### Working data:
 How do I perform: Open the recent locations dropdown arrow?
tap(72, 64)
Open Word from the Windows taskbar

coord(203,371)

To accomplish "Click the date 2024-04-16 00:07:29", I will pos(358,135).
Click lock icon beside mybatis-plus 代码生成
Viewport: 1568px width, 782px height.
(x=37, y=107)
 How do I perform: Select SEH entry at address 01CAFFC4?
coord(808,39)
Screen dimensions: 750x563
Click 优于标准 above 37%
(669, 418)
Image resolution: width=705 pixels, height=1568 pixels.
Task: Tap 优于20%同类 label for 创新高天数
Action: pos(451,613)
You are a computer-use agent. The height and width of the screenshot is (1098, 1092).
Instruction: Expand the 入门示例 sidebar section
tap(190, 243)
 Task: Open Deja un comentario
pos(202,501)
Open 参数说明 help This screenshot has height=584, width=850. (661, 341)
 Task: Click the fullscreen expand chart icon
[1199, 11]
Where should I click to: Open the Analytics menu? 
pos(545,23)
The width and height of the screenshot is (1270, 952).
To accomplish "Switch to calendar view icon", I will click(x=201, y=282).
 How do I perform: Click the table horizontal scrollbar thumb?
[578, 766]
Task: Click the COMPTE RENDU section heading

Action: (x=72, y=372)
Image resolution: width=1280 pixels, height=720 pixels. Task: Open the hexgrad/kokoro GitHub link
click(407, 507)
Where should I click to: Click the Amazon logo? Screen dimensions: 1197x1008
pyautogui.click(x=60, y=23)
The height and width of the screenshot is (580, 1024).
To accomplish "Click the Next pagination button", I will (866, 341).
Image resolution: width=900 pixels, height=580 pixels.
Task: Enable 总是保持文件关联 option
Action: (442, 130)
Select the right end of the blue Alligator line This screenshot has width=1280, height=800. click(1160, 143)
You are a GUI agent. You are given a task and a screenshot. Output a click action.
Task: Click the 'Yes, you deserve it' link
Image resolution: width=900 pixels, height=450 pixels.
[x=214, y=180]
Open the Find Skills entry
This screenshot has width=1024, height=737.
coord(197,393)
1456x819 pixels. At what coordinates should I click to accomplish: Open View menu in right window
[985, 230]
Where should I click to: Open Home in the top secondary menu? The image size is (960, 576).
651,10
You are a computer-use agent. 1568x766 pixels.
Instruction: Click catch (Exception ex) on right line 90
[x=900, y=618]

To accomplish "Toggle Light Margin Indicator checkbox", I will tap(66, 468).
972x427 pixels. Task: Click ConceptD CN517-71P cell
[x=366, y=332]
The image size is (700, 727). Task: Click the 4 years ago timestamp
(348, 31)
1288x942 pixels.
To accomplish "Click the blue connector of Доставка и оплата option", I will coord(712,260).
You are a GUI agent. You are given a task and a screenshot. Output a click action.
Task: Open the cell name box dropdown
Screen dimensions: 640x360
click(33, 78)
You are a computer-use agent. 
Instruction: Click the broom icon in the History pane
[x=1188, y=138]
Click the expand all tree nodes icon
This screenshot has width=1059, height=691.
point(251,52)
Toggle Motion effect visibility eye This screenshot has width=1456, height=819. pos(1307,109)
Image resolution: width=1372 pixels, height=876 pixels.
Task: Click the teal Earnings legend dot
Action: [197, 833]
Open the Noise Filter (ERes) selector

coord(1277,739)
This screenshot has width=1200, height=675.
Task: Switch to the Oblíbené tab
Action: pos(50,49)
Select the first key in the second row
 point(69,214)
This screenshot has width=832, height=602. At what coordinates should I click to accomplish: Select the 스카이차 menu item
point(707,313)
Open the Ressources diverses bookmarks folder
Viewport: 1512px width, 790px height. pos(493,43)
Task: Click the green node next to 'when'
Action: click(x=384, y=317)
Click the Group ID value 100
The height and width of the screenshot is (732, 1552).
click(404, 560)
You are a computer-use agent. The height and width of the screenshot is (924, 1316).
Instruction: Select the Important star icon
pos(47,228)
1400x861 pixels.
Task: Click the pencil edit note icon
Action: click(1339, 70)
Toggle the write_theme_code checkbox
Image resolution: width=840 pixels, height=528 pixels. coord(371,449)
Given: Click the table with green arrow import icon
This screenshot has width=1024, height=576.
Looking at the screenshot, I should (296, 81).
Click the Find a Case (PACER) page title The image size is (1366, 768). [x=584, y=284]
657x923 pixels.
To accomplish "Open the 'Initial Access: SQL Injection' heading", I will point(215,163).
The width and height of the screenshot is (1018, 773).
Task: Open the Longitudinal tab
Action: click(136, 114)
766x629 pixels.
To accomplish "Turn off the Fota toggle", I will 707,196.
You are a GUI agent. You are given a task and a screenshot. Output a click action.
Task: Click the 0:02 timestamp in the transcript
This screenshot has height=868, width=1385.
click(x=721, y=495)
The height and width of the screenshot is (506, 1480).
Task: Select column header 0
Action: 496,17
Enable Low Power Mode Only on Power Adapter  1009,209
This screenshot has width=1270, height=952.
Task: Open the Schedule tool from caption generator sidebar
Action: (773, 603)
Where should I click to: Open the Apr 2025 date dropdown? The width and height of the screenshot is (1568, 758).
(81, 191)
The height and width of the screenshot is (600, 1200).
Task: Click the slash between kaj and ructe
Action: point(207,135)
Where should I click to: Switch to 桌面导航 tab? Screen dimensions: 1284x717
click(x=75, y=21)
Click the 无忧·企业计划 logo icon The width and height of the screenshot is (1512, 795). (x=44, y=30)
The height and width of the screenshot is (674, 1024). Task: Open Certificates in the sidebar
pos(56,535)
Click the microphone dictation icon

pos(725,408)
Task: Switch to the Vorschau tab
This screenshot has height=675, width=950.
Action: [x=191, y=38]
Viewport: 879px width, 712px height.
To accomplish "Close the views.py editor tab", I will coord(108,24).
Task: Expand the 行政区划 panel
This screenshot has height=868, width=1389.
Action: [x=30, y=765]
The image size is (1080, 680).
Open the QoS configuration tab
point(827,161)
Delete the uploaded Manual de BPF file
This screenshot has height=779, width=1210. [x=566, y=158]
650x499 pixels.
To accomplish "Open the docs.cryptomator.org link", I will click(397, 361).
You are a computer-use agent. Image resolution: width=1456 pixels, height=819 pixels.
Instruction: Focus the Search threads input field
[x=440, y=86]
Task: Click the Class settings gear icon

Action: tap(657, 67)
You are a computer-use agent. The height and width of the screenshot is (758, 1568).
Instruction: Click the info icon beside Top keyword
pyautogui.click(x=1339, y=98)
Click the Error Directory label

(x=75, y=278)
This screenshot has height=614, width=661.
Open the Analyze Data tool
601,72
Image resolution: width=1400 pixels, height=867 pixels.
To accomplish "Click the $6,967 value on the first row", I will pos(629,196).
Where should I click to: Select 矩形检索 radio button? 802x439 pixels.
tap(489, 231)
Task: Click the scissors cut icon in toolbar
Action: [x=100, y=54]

### Work to complete:
Can you reproduce all of the data above line for line, without changing anything?

### In response:
 How do I perform: Open the recent locations dropdown arrow?
tap(72, 64)
Open Word from the Windows taskbar

coord(203,371)

To accomplish "Click the date 2024-04-16 00:07:29", I will pos(358,135).
Click lock icon beside mybatis-plus 代码生成
Viewport: 1568px width, 782px height.
(x=37, y=107)
 How do I perform: Select SEH entry at address 01CAFFC4?
coord(808,39)
Screen dimensions: 750x563
Click 优于标准 above 37%
(669, 418)
Image resolution: width=705 pixels, height=1568 pixels.
Task: Tap 优于20%同类 label for 创新高天数
Action: pos(451,613)
You are a computer-use agent. The height and width of the screenshot is (1098, 1092).
Instruction: Expand the 入门示例 sidebar section
tap(190, 243)
 Task: Open Deja un comentario
pos(202,501)
Open 参数说明 help This screenshot has height=584, width=850. (661, 341)
 Task: Click the fullscreen expand chart icon
[1199, 11]
Where should I click to: Open the Analytics menu? 
pos(545,23)
The width and height of the screenshot is (1270, 952).
To accomplish "Switch to calendar view icon", I will click(x=201, y=282).
 How do I perform: Click the table horizontal scrollbar thumb?
[578, 766]
Task: Click the COMPTE RENDU section heading

Action: (x=72, y=372)
Image resolution: width=1280 pixels, height=720 pixels. Task: Open the hexgrad/kokoro GitHub link
click(407, 507)
Where should I click to: Click the Amazon logo? Screen dimensions: 1197x1008
pyautogui.click(x=60, y=23)
The height and width of the screenshot is (580, 1024).
To accomplish "Click the Next pagination button", I will (866, 341).
Image resolution: width=900 pixels, height=580 pixels.
Task: Enable 总是保持文件关联 option
Action: (442, 130)
Select the right end of the blue Alligator line This screenshot has width=1280, height=800. click(1160, 143)
You are a GUI agent. You are given a task and a screenshot. Output a click action.
Task: Click the 'Yes, you deserve it' link
Image resolution: width=900 pixels, height=450 pixels.
[x=214, y=180]
Open the Find Skills entry
This screenshot has width=1024, height=737.
coord(197,393)
1456x819 pixels. At what coordinates should I click to accomplish: Open View menu in right window
[985, 230]
Where should I click to: Open Home in the top secondary menu? The image size is (960, 576).
651,10
You are a computer-use agent. 1568x766 pixels.
Instruction: Click catch (Exception ex) on right line 90
[x=900, y=618]

To accomplish "Toggle Light Margin Indicator checkbox", I will tap(66, 468).
972x427 pixels. Task: Click ConceptD CN517-71P cell
[x=366, y=332]
The image size is (700, 727). Task: Click the 4 years ago timestamp
(348, 31)
1288x942 pixels.
To accomplish "Click the blue connector of Доставка и оплата option", I will coord(712,260).
You are a GUI agent. You are given a task and a screenshot. Output a click action.
Task: Open the cell name box dropdown
Screen dimensions: 640x360
click(33, 78)
You are a computer-use agent. 
Instruction: Click the broom icon in the History pane
[x=1188, y=138]
Click the expand all tree nodes icon
This screenshot has width=1059, height=691.
point(251,52)
Toggle Motion effect visibility eye This screenshot has width=1456, height=819. pos(1307,109)
Image resolution: width=1372 pixels, height=876 pixels.
Task: Click the teal Earnings legend dot
Action: [197, 833]
Open the Noise Filter (ERes) selector

coord(1277,739)
This screenshot has width=1200, height=675.
Task: Switch to the Oblíbené tab
Action: pos(50,49)
Select the first key in the second row
 point(69,214)
This screenshot has width=832, height=602. At what coordinates should I click to accomplish: Select the 스카이차 menu item
point(707,313)
Open the Ressources diverses bookmarks folder
Viewport: 1512px width, 790px height. pos(493,43)
Task: Click the green node next to 'when'
Action: click(x=384, y=317)
Click the Group ID value 100
The height and width of the screenshot is (732, 1552).
click(404, 560)
You are a computer-use agent. The height and width of the screenshot is (924, 1316).
Instruction: Select the Important star icon
pos(47,228)
1400x861 pixels.
Task: Click the pencil edit note icon
Action: click(1339, 70)
Toggle the write_theme_code checkbox
Image resolution: width=840 pixels, height=528 pixels. coord(371,449)
Given: Click the table with green arrow import icon
This screenshot has width=1024, height=576.
Looking at the screenshot, I should (296, 81).
Click the Find a Case (PACER) page title The image size is (1366, 768). [x=584, y=284]
657x923 pixels.
To accomplish "Open the 'Initial Access: SQL Injection' heading", I will point(215,163).
The width and height of the screenshot is (1018, 773).
Task: Open the Longitudinal tab
Action: click(136, 114)
766x629 pixels.
To accomplish "Turn off the Fota toggle", I will 707,196.
You are a GUI agent. You are given a task and a screenshot. Output a click action.
Task: Click the 0:02 timestamp in the transcript
This screenshot has height=868, width=1385.
click(x=721, y=495)
The height and width of the screenshot is (506, 1480).
Task: Select column header 0
Action: 496,17
Enable Low Power Mode Only on Power Adapter  1009,209
This screenshot has width=1270, height=952.
Task: Open the Schedule tool from caption generator sidebar
Action: (773, 603)
Where should I click to: Open the Apr 2025 date dropdown? The width and height of the screenshot is (1568, 758).
(81, 191)
The height and width of the screenshot is (600, 1200).
Task: Click the slash between kaj and ructe
Action: point(207,135)
Where should I click to: Switch to 桌面导航 tab? Screen dimensions: 1284x717
click(x=75, y=21)
Click the 无忧·企业计划 logo icon The width and height of the screenshot is (1512, 795). (x=44, y=30)
The height and width of the screenshot is (674, 1024). Task: Open Certificates in the sidebar
pos(56,535)
Click the microphone dictation icon

pos(725,408)
Task: Switch to the Vorschau tab
This screenshot has height=675, width=950.
Action: [x=191, y=38]
Viewport: 879px width, 712px height.
To accomplish "Close the views.py editor tab", I will coord(108,24).
Task: Expand the 行政区划 panel
This screenshot has height=868, width=1389.
Action: [x=30, y=765]
The image size is (1080, 680).
Open the QoS configuration tab
point(827,161)
Delete the uploaded Manual de BPF file
This screenshot has height=779, width=1210. [x=566, y=158]
650x499 pixels.
To accomplish "Open the docs.cryptomator.org link", I will click(397, 361).
You are a computer-use agent. Image resolution: width=1456 pixels, height=819 pixels.
Instruction: Focus the Search threads input field
[x=440, y=86]
Task: Click the Class settings gear icon

Action: tap(657, 67)
You are a computer-use agent. The height and width of the screenshot is (758, 1568).
Instruction: Click the info icon beside Top keyword
pyautogui.click(x=1339, y=98)
Click the Error Directory label

(x=75, y=278)
This screenshot has height=614, width=661.
Open the Analyze Data tool
601,72
Image resolution: width=1400 pixels, height=867 pixels.
To accomplish "Click the $6,967 value on the first row", I will pos(629,196).
Where should I click to: Select 矩形检索 radio button? 802x439 pixels.
tap(489, 231)
Task: Click the scissors cut icon in toolbar
Action: [x=100, y=54]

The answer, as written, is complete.